The first is a wheel with each wedge representing an individual matrix in the graph. Each of the rings then represents a single category pairing in the matrix. As a result, comparing the colors around a ring reveals trends in that pairing between the matricies. Comparing colors between rings reveals the relationship between the variable sets. Finally, comparing wedges reveals the similarity between matricies. Eventually, mouse overs should be integrated to give more information about any particular circle segment.

A second visualization, drawing from heat map principles, maps each matrix to a position along the x-axis. A particular pairing is then mapped to the y-axis. Mouseing over a box reveals the raw value represented by that individual data point. In this view, skimming across a row reveals relationships between variables across the matricies. Comparing boxes in the columns demonstrates the patterns within a matrix. Comparing rows represents comparisons between variable pairings. Comparing columns allows the user to compare different matricies.

The third visualization is a kind of console for viewing the eigen-spectrum / PCA properties of the data. This console consists of 5 windows:

– The original data matrix

– The spectrum of eigenvalues

-The original matrix recomposed from the top 3 eigenvectors

-The PCA view of the matrix in 2D

-The first 3 eigenvectors mapped independently to the RGB channels.

A screen capture is shown below.


Team of Jeremy, Adrian and Leslie

A scatter plot matrix of pairwise projections.

This demo is online, and can be viewed here.

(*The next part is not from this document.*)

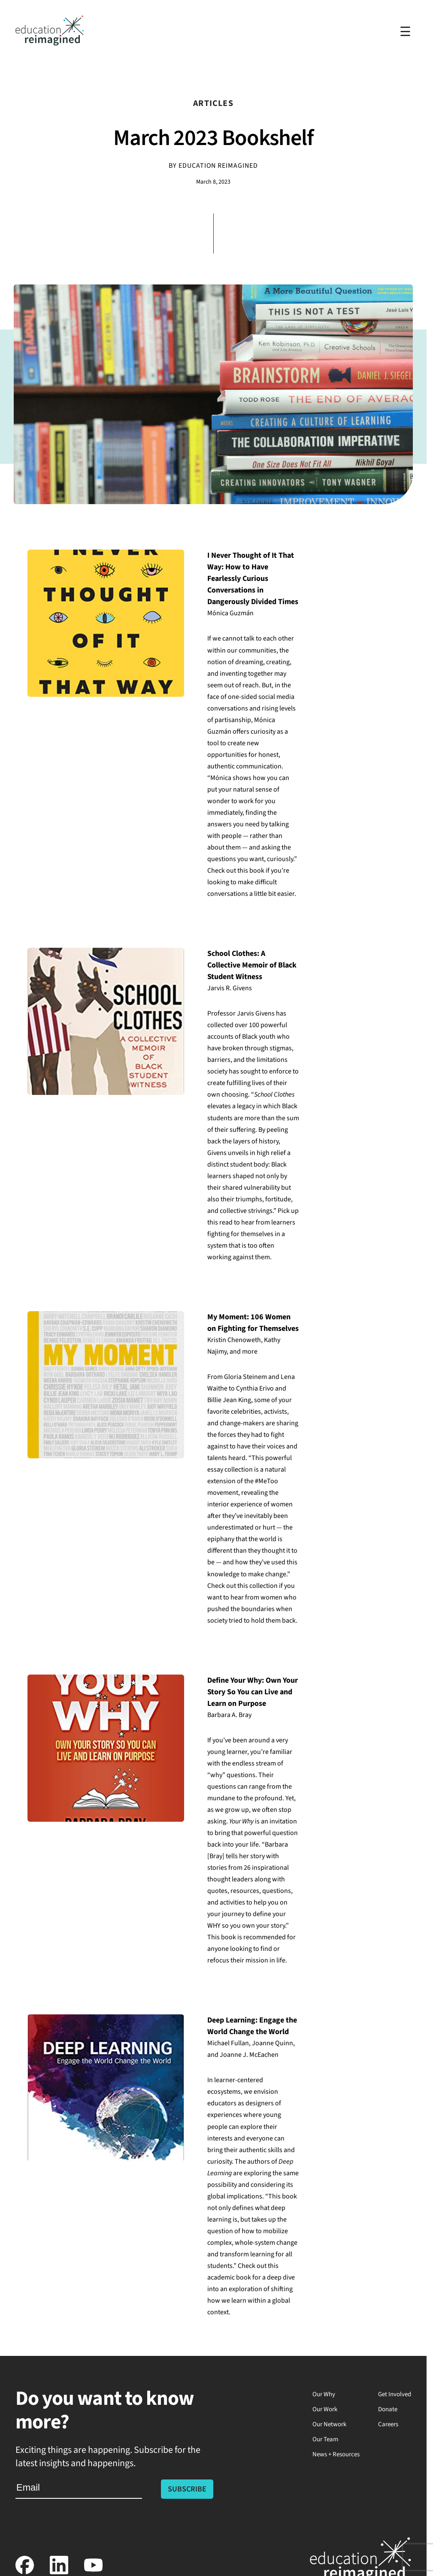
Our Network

This prototype explores the idea of showing every possible axis aligned 2D projection. The weight between the nodes indicates the strength of the paring. In a given scatter plot, the position of the nodes is calculated by using the current two axis as to perform a lower dimensional projection. This allows us to see a difference in shape between each of the frameworks from several different “meaningful” views.

The Group: Danielle, Chris, and Nate.

Here’s one of our sample designs — this shows a difference between two of the practicum datasets:

The pattern of this design is generally to show the data in a matrix layout. At the top of every cell, there’s the value of some comparison metric. At the bottom of the cell, the raw data (or something roughly equivalent) is shown — albeit in a low-res format. In this example, color redundantly encodes the main metric in a heatmap; with more complex comparison metrics, that need not be the case. Additionally, when the comparison metric has some sense of whether this comparison passed some statistical threshold, it can only color those cells that do.

Mouseover (or some other cell selection mechanism) can display additional information about the comparison in question — data values, diagnostic information on the residuals, and such.